Instructions for the task |
Among the lines of data below, reproduce only those from the one with "You are a computer-use" through the one with "Instruction: Select Default", exactly as they stand, both ends included.

Extracted records |

────

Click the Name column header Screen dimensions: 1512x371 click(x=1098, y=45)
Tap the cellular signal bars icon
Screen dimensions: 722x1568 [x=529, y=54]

────

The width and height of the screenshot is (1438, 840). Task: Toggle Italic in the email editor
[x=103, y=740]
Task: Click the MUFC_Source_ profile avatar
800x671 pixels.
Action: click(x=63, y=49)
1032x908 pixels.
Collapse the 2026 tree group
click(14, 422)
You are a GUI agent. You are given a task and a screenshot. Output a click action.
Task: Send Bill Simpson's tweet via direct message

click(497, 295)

────

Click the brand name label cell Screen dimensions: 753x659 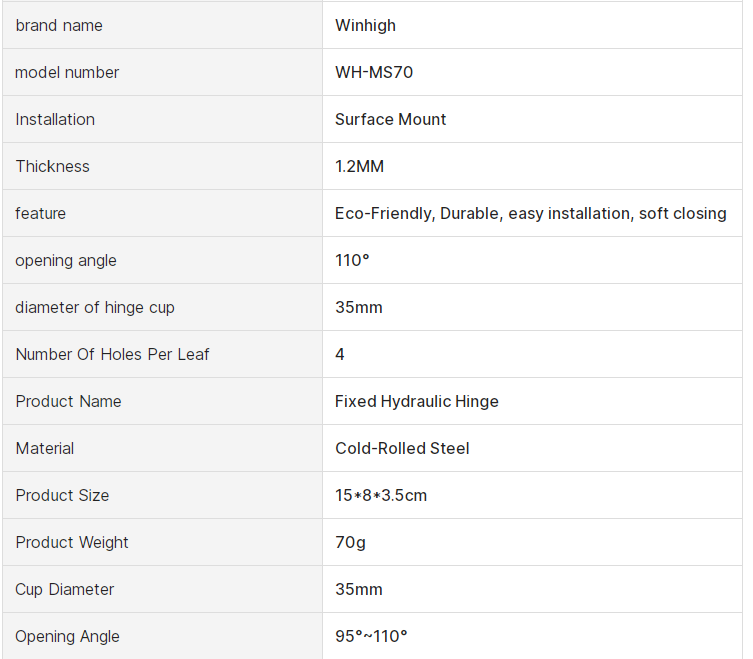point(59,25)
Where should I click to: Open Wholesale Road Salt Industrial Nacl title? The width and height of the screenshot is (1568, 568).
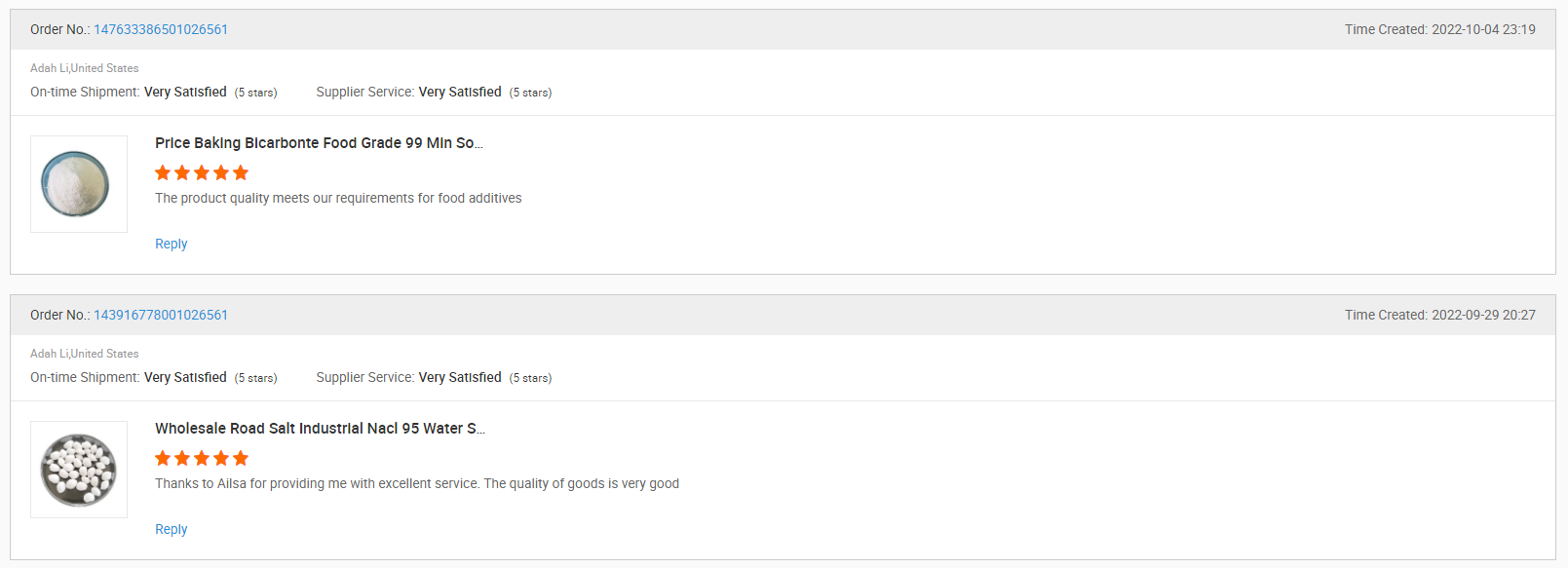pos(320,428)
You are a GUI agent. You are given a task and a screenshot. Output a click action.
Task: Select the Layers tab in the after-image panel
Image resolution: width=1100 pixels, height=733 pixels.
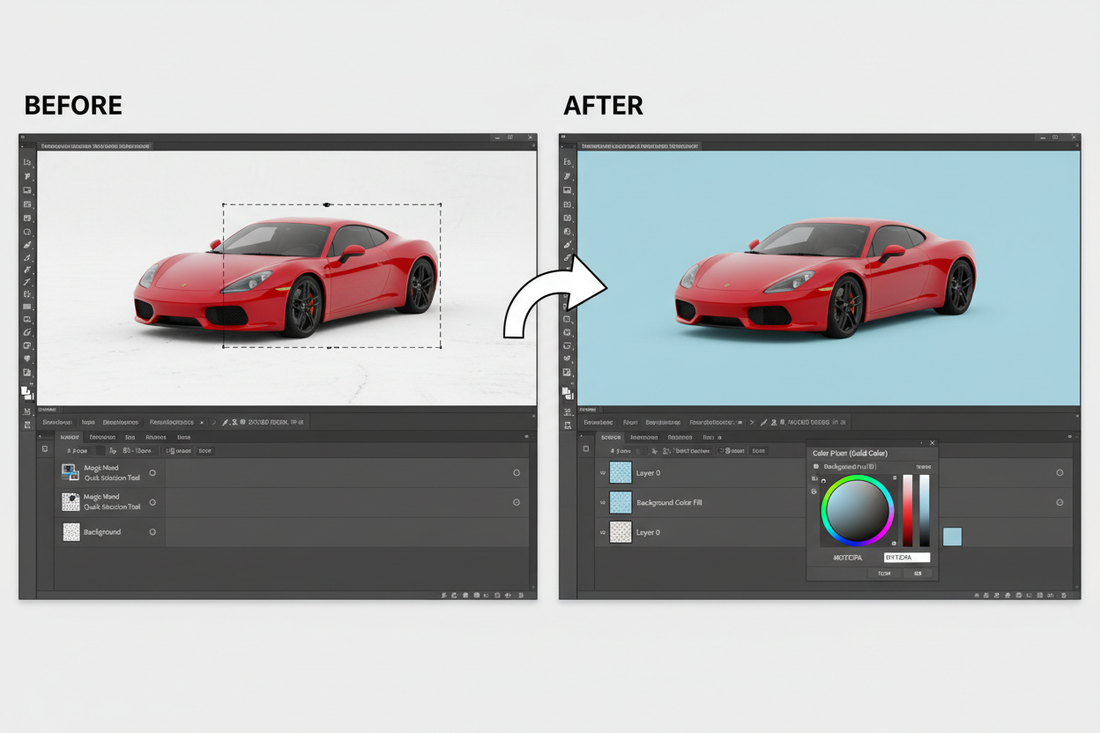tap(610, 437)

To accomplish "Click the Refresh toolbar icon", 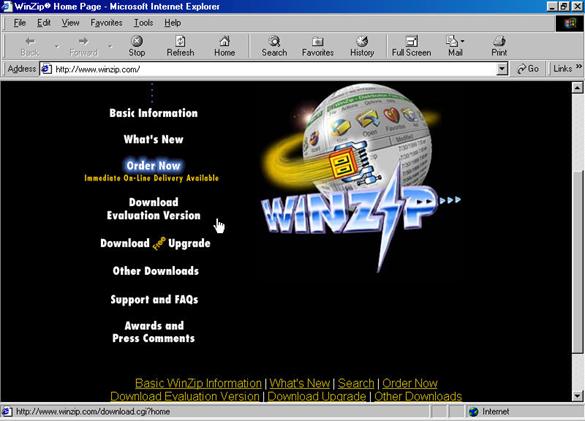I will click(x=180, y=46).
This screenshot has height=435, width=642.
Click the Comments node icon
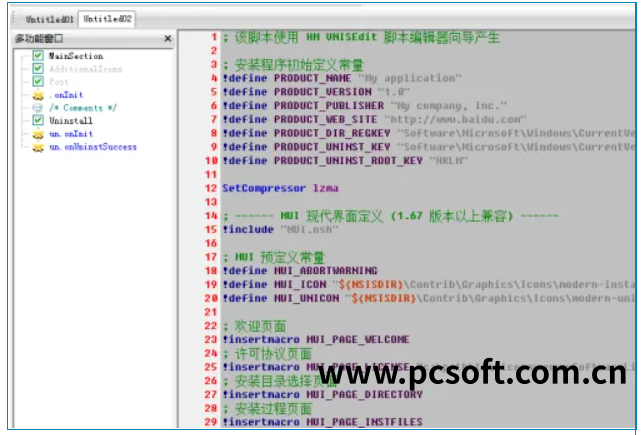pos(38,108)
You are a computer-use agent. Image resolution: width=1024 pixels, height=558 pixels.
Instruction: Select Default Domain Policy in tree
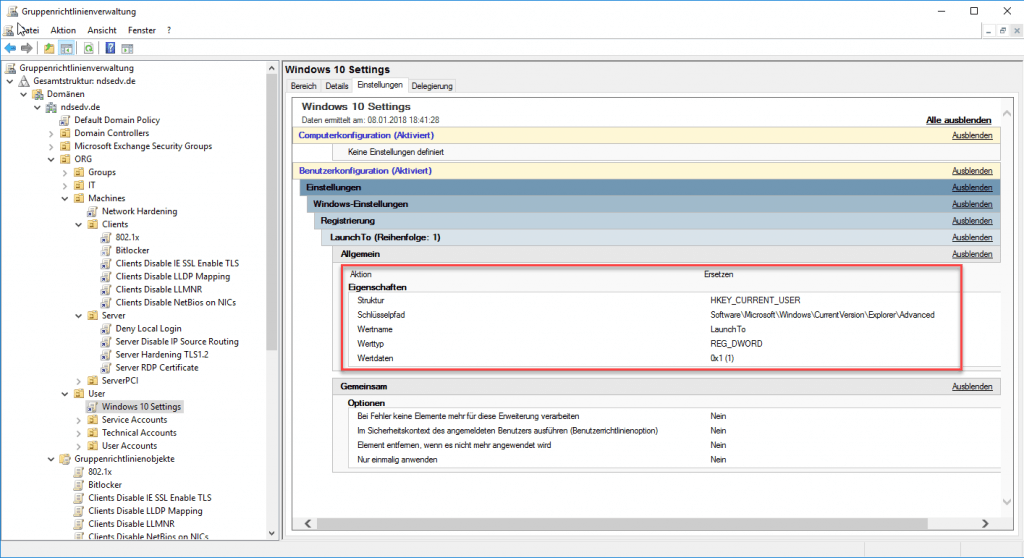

────

Written reply |
You are a computer-use agent. Image resolution: width=1024 pixels, height=558 pixels.
Instruction: Select Default Domain Policy in tree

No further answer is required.